A new study is about to build on a seminal Māori language survey carried out in the 1970s by Richard and Nena Benton that showed that the Māori language was in a perilous state. This prompted a strong response from Māori communities and Government.
‘Te Ahu o te Reo’ will be led by Te Wāhanga from the New Zealand Council for Educational Research (NZCER), in a contract with Te Taura Whiri i te Reo Māori.
The project will undertake research to measure the health of te reo Māori in homes and communities.
“The project will benefit Māori language communities by ensuring the best use of resources when supporting revitalisation,” acting CE of Te Taura Whiri i te Reo Māori, Poia Rewi says.
NZCER is excited to have the opportunity to reconnect with this earlier piece of influential work, and the project will even involve communities that took part in the original study.
“The innovation in this research work, when compared to the 1970s study, is that we are taking a kaupapa Māori approach,” Te Wāhanga manager and project leader Dr Jessica Hutchings says.
“We want to get a sense of how homes and communities are working towards re-establishing te reo Māori as a living language and normal means of communication in daily life.”
The 20-month-long study will focus on households in eight communities that include:
- high and low populations of Māori speakers
- communities actively involved in language revitalisation
- areas with a diverse urban Māori population.

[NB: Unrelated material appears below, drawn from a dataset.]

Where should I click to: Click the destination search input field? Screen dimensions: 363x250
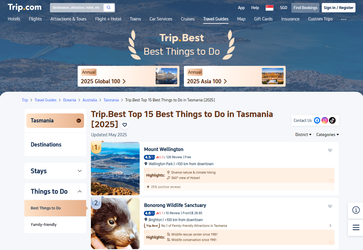tap(76, 8)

The research will explore:
- Where and how much te reo Māori is being used.
- Who is using it and who they are using it with.
- What te reo Māori is being used for.
- Why it is being used in particular situations or not.
- What is needed to further support communities and whānau to normalise the use of te reo Māori in homes and communities.
- When complete, the results will inform funding and delivery of Māori language programmes, to ensure the best results for the language.
The beginning of this project marks a significant milestone for He Puna Whakarauora, the research arm of Te Taura Whiri i te Reo Māori whose role it is to set the research agenda for Māori Language Revitalisation.